Да еще и Тома рассердилась. Говорит, что Зойка вела себя как потаскуха. И еще – как полная дура. Глаза раззявила и рот губастый раскрыла. Вот и жди теперь неприятностей! Корова тупорылая.

Зойка плакала и просила Тому не обижаться. Ну что она такого в самом деле сделала?

Тома хлопнула дверью, чуть не прищемив Зойке нос. Матери, конечно, она ничего не рассказала – та тоже со скандалом не задержится.

По ночам Зойка хлюпала в подушку и вспоминала красавца Самира. А потом успокоилась. «Не по Сеньке шапка», как сказала Тома.

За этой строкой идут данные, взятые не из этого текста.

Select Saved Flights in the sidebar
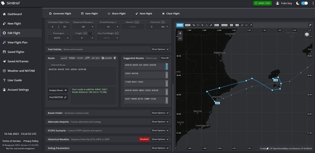This screenshot has height=153, width=315. (x=16, y=52)
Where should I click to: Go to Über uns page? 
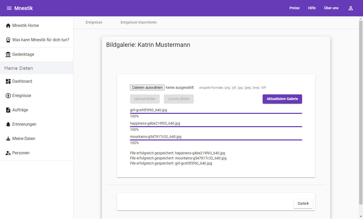[x=331, y=8]
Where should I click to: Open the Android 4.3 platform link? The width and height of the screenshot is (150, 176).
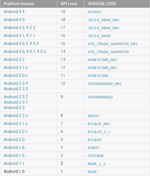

И вправду – не по Сеньке. Молодые ребята на нее лишь пялятся, но не знакомятся, только вслед свистят. А клиенты… На все готовы. Только Зойке не надо. С души воротит, потому что не нужны ей ни поездки в Сочи, ни норковая шуба и бриллианты. И машина не нужна, и квартира отдельная. Ничего этого Зойке не хочется. А хочется любви.

От расстройства Зойка впервые похудела и осунулась – самой понравилось. А Томка сказала:

– Худая корова еще не газель.

И вправду – не газель. Но все равно ничего. Лучше, чем было.

Самир ждал Зойку у подъезда целых два часа. Замерз как цуцик. Потом – два часа в подъезде. Было полегче. Цветы – белые розы – положил на батарею, сам бы тоже на ней пристроился, но не поместился. Зойка вбежала в подъезд и стала стряхивать с куртки и шапки снег.

Самир шагнул ей навстречу. Зойка, охнув, прижала руки к груди. Он улыбнулся и протянул ей согретые и подвявшие розы. Зойка еще раз ойкнула и замотала головой. Потом, расплакавшись, зашептала:

– Уходи. Уходи скорее! А то увидят!

– Кто? – не понял он. – Ты кого-то боишься? Мужа? Или отца?

Зойка опять замотала головой:

– Какого мужа, господи? И отца у меня сроду не было!

Он недоуменно пожал плечами:

– Не понимаю.

И Зойка яростно зашептала:

– Что непонятного? Ты – иностранец. Капиталист. Ладно бы из «наших»: кубинец или вьетнамец, коммунист. А ты – чужеродный элемент. – Слова Томы. – Что у нас может быть общего? У нас с этим делом строго. Может, ты не знаешь?

Он улыбнулся:

– Да, не кубинец. И, извини, уж точно не вьетнамец. Капиталист, правда. Вернее, не я – мой отец. А про то, что у нас может быть общего… Знаешь, много чего, если подумать. Дом, например. Семья. Дети. – Он взял Зойкины руки. – И чего ты боишься? Зверские времена прошли. Никого за это давно не кушают.

Зойка всхлипнула и поверила ему – она привыкла верить людям. И даже начала успокаиваться, с Самиром почему-то вообще было спокойно. И совсем не страшно. Несмотря ни на что.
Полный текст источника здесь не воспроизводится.